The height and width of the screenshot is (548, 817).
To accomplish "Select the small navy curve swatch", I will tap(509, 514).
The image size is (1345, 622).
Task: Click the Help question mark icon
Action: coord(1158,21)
★ ★ ★
*Task*. The whole listing must be reproduced exactly. Do not skip a line.

*Task solution*.
The height and width of the screenshot is (548, 817).
To accomplish "Select the small navy curve swatch", I will tap(509, 514).
The image size is (1345, 622).
Task: Click the Help question mark icon
Action: coord(1158,21)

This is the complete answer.